Otto specchi attraversati da scritte al neon costruiscono un ambiente essenziale e destabilizzante, dove il visitatore è chiamato a entrare fisicamente nell’opera. Non c’è distanza possibile tra chi guarda e ciò che viene osservato: riflettersi significa prendere posizione, riconoscersi dentro il proprio tempo, accettare di farne parte. È da qui che nasce la tensione concettuale del progetto di Parchikov, artista che da anni indaga il confine sottile tra partecipazione e disimpegno, presenza e rimozione.
“I’m not taking part in it” parte da un gesto quotidiano e apparentemente innocuo — quello di specchiarsi — per trasformarlo in una riflessione politica ed esistenziale. L’opera suggerisce infatti quanto sia impossibile sottrarsi davvero alla realtà contemporanea, anche quando si sceglie il silenzio o l’indifferenza. Il riferimento filosofico è quello della “colpa metafisica” teorizzata da Karl Jaspers: una responsabilità condivisa che nasce quando viene meno la solidarietà umana davanti alle ingiustizie. Parchikov traduce questo pensiero in un dispositivo visivo diretto e spiazzante, che coinvolge il pubblico senza mediazioni.

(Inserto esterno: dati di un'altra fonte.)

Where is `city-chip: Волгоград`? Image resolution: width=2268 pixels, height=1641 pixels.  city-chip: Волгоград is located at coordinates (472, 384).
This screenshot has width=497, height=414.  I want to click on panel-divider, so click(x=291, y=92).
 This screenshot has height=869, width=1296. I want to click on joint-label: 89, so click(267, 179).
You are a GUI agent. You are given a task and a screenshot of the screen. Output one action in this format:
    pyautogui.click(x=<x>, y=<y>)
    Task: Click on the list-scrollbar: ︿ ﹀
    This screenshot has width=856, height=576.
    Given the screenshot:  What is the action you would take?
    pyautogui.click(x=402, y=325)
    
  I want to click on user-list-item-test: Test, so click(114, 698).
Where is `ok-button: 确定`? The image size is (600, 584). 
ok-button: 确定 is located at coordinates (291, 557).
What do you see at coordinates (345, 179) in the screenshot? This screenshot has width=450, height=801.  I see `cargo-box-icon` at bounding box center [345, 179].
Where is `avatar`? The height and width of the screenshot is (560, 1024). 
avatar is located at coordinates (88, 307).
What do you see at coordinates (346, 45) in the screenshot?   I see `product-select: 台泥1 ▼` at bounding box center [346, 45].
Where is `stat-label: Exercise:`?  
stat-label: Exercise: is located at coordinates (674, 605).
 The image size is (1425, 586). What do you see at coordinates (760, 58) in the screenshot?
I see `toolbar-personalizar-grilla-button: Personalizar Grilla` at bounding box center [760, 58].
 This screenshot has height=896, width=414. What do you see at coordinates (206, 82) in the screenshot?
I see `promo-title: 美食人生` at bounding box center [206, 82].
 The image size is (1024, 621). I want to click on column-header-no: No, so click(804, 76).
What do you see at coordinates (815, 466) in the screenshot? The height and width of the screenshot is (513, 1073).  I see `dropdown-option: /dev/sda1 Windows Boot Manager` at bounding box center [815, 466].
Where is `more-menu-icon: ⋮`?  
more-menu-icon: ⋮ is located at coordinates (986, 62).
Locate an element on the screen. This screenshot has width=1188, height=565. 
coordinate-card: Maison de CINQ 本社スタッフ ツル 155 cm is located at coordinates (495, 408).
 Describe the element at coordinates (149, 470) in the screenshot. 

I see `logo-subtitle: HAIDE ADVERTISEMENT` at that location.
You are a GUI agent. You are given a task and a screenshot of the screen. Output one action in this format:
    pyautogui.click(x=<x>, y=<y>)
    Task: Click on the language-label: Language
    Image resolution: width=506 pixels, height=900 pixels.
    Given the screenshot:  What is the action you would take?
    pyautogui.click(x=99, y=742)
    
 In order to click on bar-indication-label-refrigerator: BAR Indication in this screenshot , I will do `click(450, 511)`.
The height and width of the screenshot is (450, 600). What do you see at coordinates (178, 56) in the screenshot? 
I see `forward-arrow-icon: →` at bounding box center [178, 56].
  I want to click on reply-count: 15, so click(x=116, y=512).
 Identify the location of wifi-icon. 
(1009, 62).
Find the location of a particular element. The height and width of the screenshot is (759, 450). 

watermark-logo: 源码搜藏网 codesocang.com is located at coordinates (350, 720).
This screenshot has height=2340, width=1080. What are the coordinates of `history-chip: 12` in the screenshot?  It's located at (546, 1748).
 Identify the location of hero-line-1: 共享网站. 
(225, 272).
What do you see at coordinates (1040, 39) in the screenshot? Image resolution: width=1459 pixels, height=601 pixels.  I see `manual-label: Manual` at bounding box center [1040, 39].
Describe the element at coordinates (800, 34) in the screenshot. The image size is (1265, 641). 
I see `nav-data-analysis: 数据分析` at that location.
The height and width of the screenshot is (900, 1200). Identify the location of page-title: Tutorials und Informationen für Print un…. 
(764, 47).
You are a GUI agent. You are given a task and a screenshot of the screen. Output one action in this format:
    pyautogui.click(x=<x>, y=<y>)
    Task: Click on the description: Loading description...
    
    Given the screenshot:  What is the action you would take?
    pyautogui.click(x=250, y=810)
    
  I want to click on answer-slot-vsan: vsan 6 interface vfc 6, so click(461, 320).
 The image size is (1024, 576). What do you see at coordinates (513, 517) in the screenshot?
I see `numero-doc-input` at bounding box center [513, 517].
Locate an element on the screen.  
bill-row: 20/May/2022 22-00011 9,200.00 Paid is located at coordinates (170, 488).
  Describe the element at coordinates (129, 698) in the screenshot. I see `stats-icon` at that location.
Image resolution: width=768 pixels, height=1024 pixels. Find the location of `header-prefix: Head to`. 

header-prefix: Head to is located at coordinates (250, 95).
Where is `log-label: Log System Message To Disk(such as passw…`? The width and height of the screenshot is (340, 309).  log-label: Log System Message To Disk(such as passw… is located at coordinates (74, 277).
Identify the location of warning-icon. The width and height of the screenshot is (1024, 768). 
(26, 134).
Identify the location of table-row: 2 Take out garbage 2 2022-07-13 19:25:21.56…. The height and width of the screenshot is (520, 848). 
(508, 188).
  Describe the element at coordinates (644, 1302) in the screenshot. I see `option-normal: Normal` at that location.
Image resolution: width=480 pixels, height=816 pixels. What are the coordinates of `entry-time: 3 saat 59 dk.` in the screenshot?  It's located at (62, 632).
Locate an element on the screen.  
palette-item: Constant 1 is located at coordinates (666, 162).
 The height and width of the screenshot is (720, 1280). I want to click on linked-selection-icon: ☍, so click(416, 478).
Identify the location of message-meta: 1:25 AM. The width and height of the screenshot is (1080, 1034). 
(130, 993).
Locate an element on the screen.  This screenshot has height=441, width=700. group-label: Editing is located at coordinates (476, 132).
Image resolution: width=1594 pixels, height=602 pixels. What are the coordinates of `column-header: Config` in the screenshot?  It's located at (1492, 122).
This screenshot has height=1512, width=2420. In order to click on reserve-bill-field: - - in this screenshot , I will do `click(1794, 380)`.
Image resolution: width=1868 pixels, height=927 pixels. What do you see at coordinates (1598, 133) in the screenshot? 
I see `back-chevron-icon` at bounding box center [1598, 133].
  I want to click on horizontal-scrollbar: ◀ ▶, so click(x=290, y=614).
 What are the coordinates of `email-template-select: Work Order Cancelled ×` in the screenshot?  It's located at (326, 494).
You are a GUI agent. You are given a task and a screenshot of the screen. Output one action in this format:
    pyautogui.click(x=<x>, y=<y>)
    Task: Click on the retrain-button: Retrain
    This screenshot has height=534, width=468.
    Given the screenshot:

La forza del lavoro sta proprio nella sua apparente semplicità. Gli specchi non restituiscono soltanto immagini, ma domande. Chi siamo dentro le crisi del presente? Quanto pesa il nostro sguardo? E soprattutto: è ancora possibile dichiararsi estranei a ciò che accade intorno a noi?
L’installazione si inserisce coerentemente nel percorso di Tim Parchikov, nato a Mosca nel 1983 e oggi residente a Parigi. Formatosi alla prestigiosa scuola di cinematografia VGIK, l’artista ha sviluppato una ricerca che fonde linguaggio fotografico, tensione cinematografica e pratica concettuale. Nei suoi lavori la realtà appare sempre attraversata da un senso di attesa e inquietudine, come se qualcosa stesse per accadere o fosse appena accaduto.
Una poetica evidente in serie come “Visioni periferiche” e “Suspense”, ma anche nei lavori più esplicitamente politici come “Burning News”, dedicato all’assuefazione prodotta dal flusso continuo delle notizie, o “Mene, Mene, Tekel, Upharsin”, riflessione sulla fragilità del potere e della storia. A Venezia, con “I’m not taking part in it”, Parchikov spinge ancora oltre questa ricerca, trasformando il pubblico nel centro stesso dell’opera e obbligandolo a confrontarsi con la propria immagine e con ciò che essa rappresenta.